En este episodio, de los ocho que componen todo el proyecto, se narra cómo el Cid tomó Murviedro, antigua denominación de Sagunto en la época medieval, antes de conquistar Valencia y la volvió a ocupar años después, en 1908, poco antes de su muerte.
El rodaje de este espacio televisivo en la capital del Camp de Morvedre ha contado con la colaboración del Ayuntamiento de Sagunto. La concejala de Turismo, Leonor Murciano, ha destacado la importancia de la colaboración de Sagunto para la promoción de la ciudad: "en el año 2000, la Diputación de Valencia nos propuso colaborar en la elaboración de este documento histórico para dar a conocer la ruta que hizo el Cid en su destierro y promocionar la historia y la cultura de cada municipio por el que había pasado".

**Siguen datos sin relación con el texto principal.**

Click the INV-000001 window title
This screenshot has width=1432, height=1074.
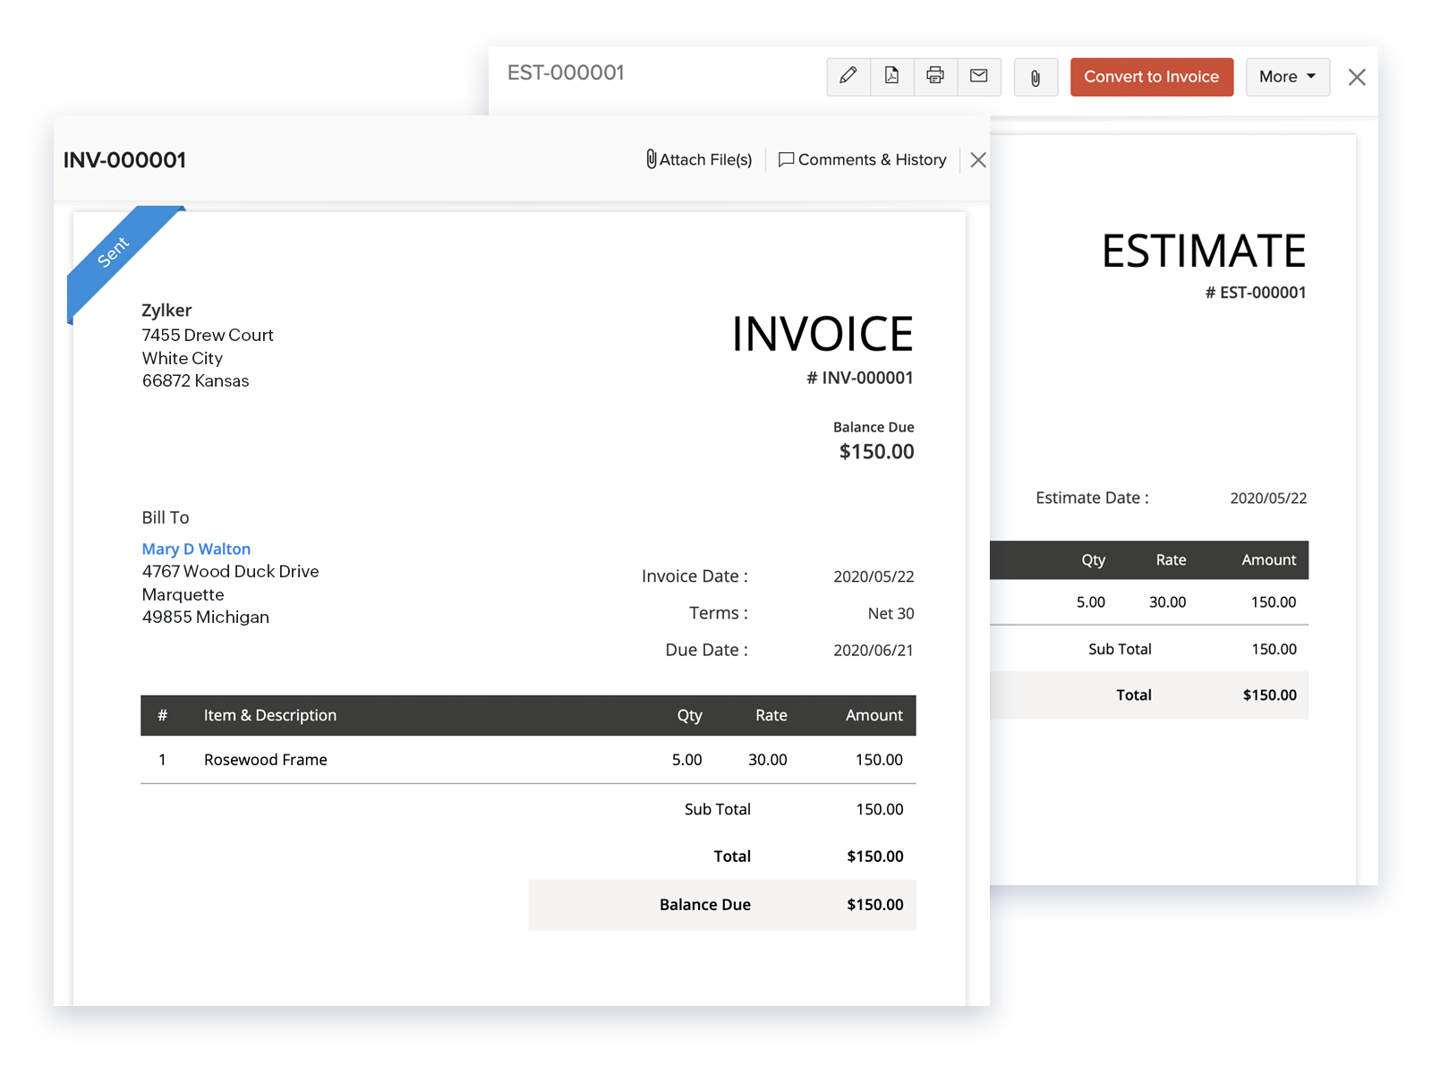click(124, 160)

"Con este documental estamos promocionando la ciudad de Sagunto, con su historia y su cultura. Y sobre todo en un momento tan importante como es el 800 Aniversario del destierro del Cid Campeador", ha asegurado Murciano.

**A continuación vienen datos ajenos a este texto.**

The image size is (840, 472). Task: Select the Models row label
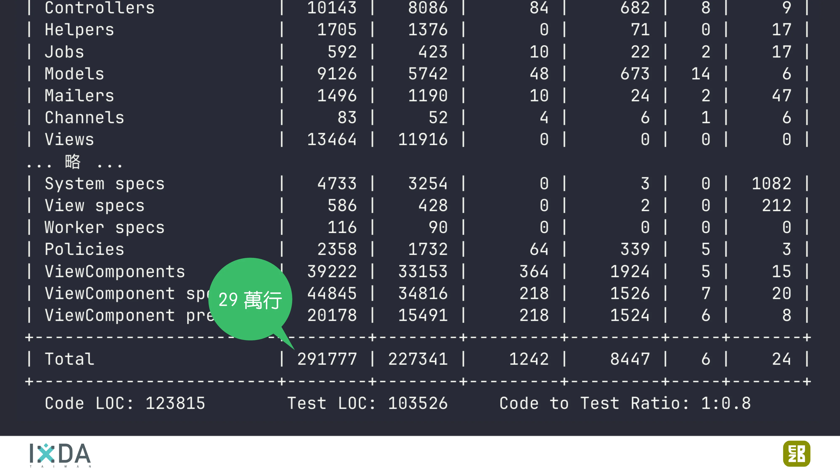74,74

Durante el rodaje del capítulo dedicado a Valencia se tomaron imágenes de sitios emblemáticos de Sagunto como el Castillo, el Calvario, la Iglesia de Santa María, la de El Salvador, el ayuntamiento, la calle Mayor, la ermita de San Miguel, la de la Sangre y otros lugares típicos de la judería, así como imágenes aéreas de las playas, el núcleo de Puerto y el Castillo.
Además de este documental, el Ayuntamiento de Sagunto ha colaborado en la edición de un libro que contiene fotografías de todos los lugares expuestos en el vídeo. Un total de 18 personas y tres cámaras formaron parte del equipo de rodaje, que durante dos meses y medio han recorrido 2.000 kilómetros tras las huellas del Cid inmortalizadas hace 800 años en la canción de gesta.
Aventuras y desventuras
El actor Manuel Galiana y el historiador José Luis Corral han sido los encargados de transmitir con sus palabras las aventuras y desventuras de este personaje histórico. Según Corral, este documental dará a conocer al personaje medieval desde dos facetas muy distintas, pero íntimamente relacionadas: el Cid Histórico y el Cid mítico.
En este sentido, Corral aseguró "la diferenciación entre una y otra provocará numerosas sorpresas. El Cid histórico no ganó ninguna batalla después de muerto salvó, podría añadirse, la de su propio nombre".